I tried to explain that it seems that you failed to stop code execution in your warning page.  Hence your mod will try to block and log a spammer, the code will still execute and BB just may catch it (if it meets the criterion).  This could be a bot trick but I was not the first one to see it and will not be the last.

"die();" the line before "?>" is all I recommend you try.  How hard is that?

The author of mod BadBehavior (butchs) has already pointed out to me inside my personal forum one of this problems, but (as I already told him in my forum) I haven't got time just now to sort it. If I ever have some spare time I will do my own version of mod BadBehavior, because I think that's the one that need to be modified to make them compatible.

I am not the core author of BB.  I am simply the port author.  Bad Behavior core is used by thousands of sites world wide.  Most of the code especially the BB warning page has been taken from the tried and true core.

In the mean time (as I also told butchs in my forum), if he thinks is mod httpBL the one needing a change and it's so easy to do as just adding a die() somewhere, he should do his own version of mod httpBL instead.

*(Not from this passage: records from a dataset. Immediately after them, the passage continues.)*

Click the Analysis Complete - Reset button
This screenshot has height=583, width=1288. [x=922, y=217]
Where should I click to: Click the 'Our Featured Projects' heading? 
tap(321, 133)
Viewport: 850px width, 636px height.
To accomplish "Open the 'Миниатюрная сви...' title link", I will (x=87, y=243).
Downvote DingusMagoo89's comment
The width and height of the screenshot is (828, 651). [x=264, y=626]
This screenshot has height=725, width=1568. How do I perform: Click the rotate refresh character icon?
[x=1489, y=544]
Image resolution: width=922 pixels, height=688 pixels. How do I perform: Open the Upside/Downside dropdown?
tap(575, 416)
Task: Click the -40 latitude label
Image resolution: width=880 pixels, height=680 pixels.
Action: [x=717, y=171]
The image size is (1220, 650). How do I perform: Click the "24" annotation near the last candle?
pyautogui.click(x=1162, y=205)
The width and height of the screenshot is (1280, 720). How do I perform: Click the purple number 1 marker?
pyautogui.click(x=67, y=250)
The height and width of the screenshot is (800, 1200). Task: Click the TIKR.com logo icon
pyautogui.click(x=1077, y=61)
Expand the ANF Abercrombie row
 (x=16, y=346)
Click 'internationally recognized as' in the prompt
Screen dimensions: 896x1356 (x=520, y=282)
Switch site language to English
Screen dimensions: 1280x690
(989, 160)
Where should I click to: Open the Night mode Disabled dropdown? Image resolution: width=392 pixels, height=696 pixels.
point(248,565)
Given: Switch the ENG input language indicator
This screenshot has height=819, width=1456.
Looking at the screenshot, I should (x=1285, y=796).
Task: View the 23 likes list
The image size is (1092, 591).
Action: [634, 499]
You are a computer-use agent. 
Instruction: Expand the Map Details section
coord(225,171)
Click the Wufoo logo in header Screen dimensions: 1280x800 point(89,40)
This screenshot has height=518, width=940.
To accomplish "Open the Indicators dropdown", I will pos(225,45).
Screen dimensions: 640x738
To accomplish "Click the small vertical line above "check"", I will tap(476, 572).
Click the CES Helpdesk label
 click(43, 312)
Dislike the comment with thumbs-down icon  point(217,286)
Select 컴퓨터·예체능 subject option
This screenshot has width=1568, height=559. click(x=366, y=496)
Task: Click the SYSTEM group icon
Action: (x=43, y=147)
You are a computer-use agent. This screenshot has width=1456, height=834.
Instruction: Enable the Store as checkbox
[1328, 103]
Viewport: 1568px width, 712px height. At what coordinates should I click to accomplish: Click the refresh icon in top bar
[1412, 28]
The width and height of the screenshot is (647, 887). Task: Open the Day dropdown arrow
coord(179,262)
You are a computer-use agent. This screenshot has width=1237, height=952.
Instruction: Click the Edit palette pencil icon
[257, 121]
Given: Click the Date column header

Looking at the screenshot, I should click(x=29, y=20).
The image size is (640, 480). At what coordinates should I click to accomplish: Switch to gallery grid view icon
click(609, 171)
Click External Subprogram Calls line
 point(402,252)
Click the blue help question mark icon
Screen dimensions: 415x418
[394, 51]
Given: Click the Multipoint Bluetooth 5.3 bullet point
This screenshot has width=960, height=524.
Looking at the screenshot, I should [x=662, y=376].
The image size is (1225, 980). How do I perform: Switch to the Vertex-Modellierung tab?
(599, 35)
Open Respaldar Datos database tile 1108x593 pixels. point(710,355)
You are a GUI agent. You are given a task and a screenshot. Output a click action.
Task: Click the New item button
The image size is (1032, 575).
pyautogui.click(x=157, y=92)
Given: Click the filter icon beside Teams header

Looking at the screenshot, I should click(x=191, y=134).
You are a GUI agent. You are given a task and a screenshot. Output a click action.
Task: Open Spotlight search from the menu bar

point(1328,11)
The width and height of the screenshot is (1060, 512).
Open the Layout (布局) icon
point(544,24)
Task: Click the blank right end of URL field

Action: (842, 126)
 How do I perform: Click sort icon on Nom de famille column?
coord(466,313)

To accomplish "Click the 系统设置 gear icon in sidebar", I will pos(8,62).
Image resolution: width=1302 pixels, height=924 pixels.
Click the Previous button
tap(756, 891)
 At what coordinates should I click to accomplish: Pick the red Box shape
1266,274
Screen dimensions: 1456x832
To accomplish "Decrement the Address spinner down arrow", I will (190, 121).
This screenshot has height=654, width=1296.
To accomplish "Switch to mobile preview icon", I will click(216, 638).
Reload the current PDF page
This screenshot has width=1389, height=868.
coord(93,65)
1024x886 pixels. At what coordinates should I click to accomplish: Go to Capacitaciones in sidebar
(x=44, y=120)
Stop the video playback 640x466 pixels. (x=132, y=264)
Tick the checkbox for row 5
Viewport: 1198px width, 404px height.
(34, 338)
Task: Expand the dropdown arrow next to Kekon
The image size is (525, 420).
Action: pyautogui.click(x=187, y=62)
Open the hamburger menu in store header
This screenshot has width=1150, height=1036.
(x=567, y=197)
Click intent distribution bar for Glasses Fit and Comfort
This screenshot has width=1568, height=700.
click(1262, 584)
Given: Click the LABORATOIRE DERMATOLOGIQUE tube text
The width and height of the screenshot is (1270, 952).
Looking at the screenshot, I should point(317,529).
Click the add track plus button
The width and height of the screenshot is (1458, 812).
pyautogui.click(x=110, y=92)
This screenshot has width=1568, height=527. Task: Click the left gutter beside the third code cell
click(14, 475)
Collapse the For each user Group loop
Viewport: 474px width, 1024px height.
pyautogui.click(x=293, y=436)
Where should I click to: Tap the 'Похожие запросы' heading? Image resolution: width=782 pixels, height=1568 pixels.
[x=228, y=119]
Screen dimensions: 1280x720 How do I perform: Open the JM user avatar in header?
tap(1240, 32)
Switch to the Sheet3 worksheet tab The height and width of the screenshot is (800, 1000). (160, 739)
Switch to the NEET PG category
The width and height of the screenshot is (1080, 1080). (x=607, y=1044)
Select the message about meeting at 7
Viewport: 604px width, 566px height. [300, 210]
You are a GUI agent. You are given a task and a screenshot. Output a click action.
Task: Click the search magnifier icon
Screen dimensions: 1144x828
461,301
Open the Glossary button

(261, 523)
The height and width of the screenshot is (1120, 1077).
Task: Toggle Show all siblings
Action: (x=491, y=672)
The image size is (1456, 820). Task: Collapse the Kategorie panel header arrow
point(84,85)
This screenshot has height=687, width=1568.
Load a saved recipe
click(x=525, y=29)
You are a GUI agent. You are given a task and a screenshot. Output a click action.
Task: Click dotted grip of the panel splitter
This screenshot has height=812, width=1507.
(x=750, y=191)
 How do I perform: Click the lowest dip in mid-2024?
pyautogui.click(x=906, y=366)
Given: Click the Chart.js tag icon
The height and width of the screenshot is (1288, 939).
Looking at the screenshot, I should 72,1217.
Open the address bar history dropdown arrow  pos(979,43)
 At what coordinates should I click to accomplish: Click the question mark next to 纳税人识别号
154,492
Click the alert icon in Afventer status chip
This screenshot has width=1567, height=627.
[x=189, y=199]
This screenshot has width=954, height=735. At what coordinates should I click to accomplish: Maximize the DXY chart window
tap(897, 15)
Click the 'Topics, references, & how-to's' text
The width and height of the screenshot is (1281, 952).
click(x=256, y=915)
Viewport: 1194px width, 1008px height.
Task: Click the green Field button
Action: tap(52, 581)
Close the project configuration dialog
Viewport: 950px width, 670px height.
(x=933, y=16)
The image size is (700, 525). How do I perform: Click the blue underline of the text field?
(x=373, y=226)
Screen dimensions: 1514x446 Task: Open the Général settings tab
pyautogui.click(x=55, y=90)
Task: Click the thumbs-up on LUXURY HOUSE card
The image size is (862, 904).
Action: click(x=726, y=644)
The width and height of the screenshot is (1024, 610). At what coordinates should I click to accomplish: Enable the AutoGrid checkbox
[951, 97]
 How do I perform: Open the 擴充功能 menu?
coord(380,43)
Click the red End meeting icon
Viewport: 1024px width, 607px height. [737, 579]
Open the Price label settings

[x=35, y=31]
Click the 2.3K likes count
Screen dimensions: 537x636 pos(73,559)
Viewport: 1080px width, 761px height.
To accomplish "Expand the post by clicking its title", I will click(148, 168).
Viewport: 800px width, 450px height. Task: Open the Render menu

If that is what you want the next release of BB will have httpBL feature available for public use.  I will not take it much further than the core author though.   No, I will not re-write your mod.

The feature has been tested since I stopped using your mod.

[naitram]

i have updated to 2.3.9 and applied for my API key

the MOD passes its internal check

Your host can make remote connection with the DB

when i try and report a spammer the screen just reloads and does not appear to submit anything

[Wizzlefits]

If you check your "My Spammers" page a Stop Forum Spam you'll see the ones you just submitted. (might have to login first)

[rthrash]

@naitram
With 2.3.9 you have to check the person you just reported. I had the same issue, and Snoopy provided a replacement file somewhere in this thread that fixed it for me.

[rthrash]

I have in all my web sites CrawlTrack as a first firewall to stop hackers attempts (the best one I know so far). But the real version from the official site: http://www.crawltrack.net/ Not any of the modified versions I have seen in other places. The real version works perfect with SMF (as it does with Mambo, WordPress, Joomla, etc) and don't need any modification at all.

...

And then to stop spammers I use mod httpBL, mod StopSpammer and a couple of good Anti-spam questions.

Thanks for the reference to Crawltrack; we'll definitely try that out. When you prevent registrations on an IP based on httpBL, how long before you expire the IP Address block? Or is that even the right question?

[naitram]

@naitram
With 2.3.9 you have to check the person you just reported. I had the same issue, and Snoopy provided a replacement file somewhere in this thread that fixed it for me.

if i check them its like they have never been reported.

[rthrash]

Hmmm ... something else must be wrong then. You'll have to wait for a better answer from someone else. Sorry I couldn't be of assistance.

[naitram]

thats ok, i appreciate the response

[Wizzlefits]

i have updated to 2.3.9 and applied for my API key

the MOD passes its internal check

Your host can make remote connection with the DB

when i try and report a spammer the screen just reloads and does not appear to submit anything

The member should turn red when the page reloads and be put into "Awaiting Approval".
Is the reported member in there?
Also, what version of SMF are you running?